Published online Feb 28, 2018. doi: 10.3748/wjg.v24.i8.905
Peer-review started: August 5, 2017
First decision: August 30, 2017
Revised: November 17, 2017
Accepted: December 5, 2017
Article in press: December 5, 2017
Published online: February 28, 2018
To determine the frequency and risk factors for colorectal cancer (CRC) development among individuals with resected advanced adenoma (AA)/traditional serrated adenoma (TSA)/advanced sessile serrated adenoma (ASSA).

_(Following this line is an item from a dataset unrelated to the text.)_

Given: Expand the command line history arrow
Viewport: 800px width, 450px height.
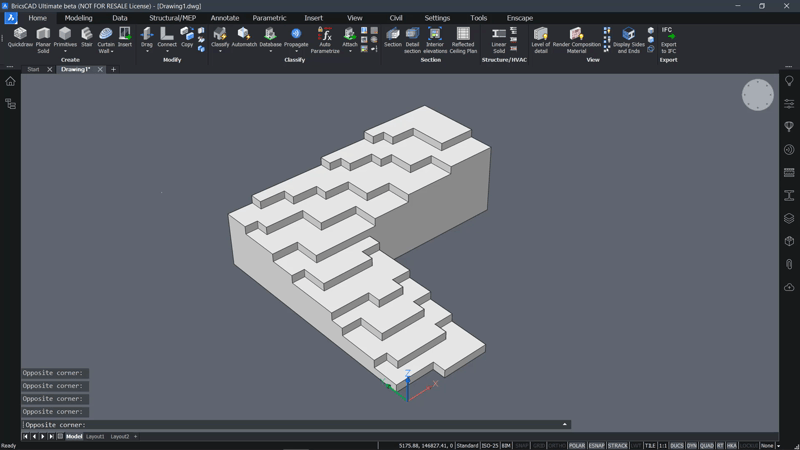Looking at the screenshot, I should (x=565, y=425).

Data was collected from medical records of 14663 subjects found to have AA, TSA, or ASSA at screening or surveillance colonoscopy. Patients with inflammatory bowel disease or known genetic predisposition for CRC were excluded from the study. Factors associated with CRC developing after endoscopic management of high risk polyps were calculated in 4610 such patients who had at least one surveillance colonoscopy within 10 years following the original polypectomy of the incident advanced polyp.
84/4610 (1.8%) patients developed CRC at the polypectomy site within a median of 4.2 years (mean 4.89 years), and 1.2% (54/4610) developed CRC in a region distinct from the AA/TSA/ASSA resection site within a median of 5.1 years (mean 6.67 years). Approximately, 30% (25/84) of patients who developed CRC at the AA/TSA/ASSA site and 27.8% (15/54) of patients who developed CRC at another site had colonoscopy at recommended surveillance intervals. Increasing age; polyp size; male sex; right-sided location; high degree of dysplasia; higher number of polyps resected; and piecemeal removal were associated with an increased risk for CRC development at the same site as the index polyp. Increasing age; right-sided location; higher number of polyps resected and sessile endoscopic appearance of the index AA/TSA/ASSA were significantly associated with an increased risk for CRC development at a different site.

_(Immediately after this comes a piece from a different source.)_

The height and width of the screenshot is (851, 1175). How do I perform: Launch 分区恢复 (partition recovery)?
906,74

Recognition that CRC may develop following AA/TSA/ASSA removal is one step toward improving our practice efficiency and preventing a portion of CRC related morbidity and mortality.

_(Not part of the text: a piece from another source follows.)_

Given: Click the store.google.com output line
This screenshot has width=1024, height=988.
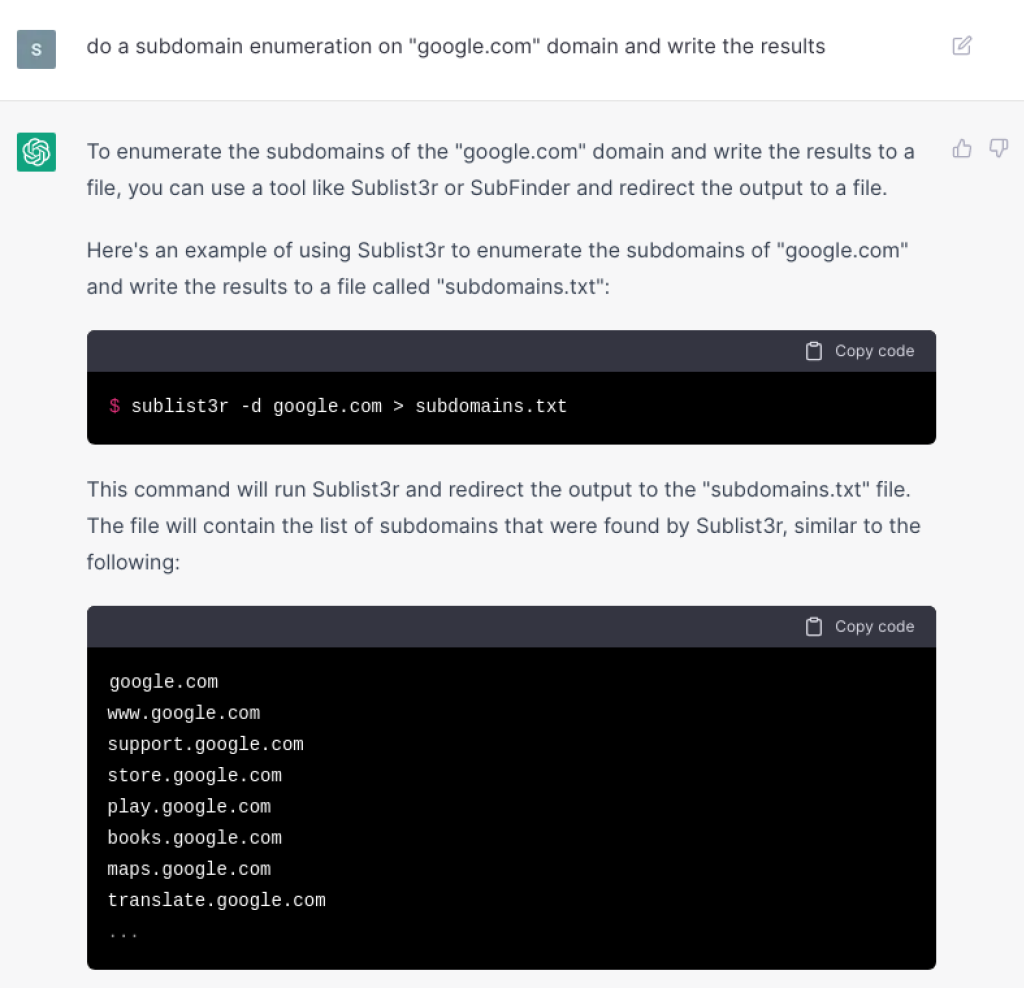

Core tip: Screening colonoscopy reduces colorectal cancer morbidity and mortality risks through detection and treatment of precursor lesions. However, screening colonoscopy has a 3.5% false negative rate for detection of colorectal cancer (CRC) resulting in 17% of patients who had undergone colon screening within 3 years being diagnosed with CRC. We report that 3% of patients with advanced polyps in a surveillance program developed interval CRC. Recognition that CRC could develop following advanced polyp removal despite adherence to guidelines is one step toward improving our practice efficiency and preventing a portion of CRC related morbidity and mortality.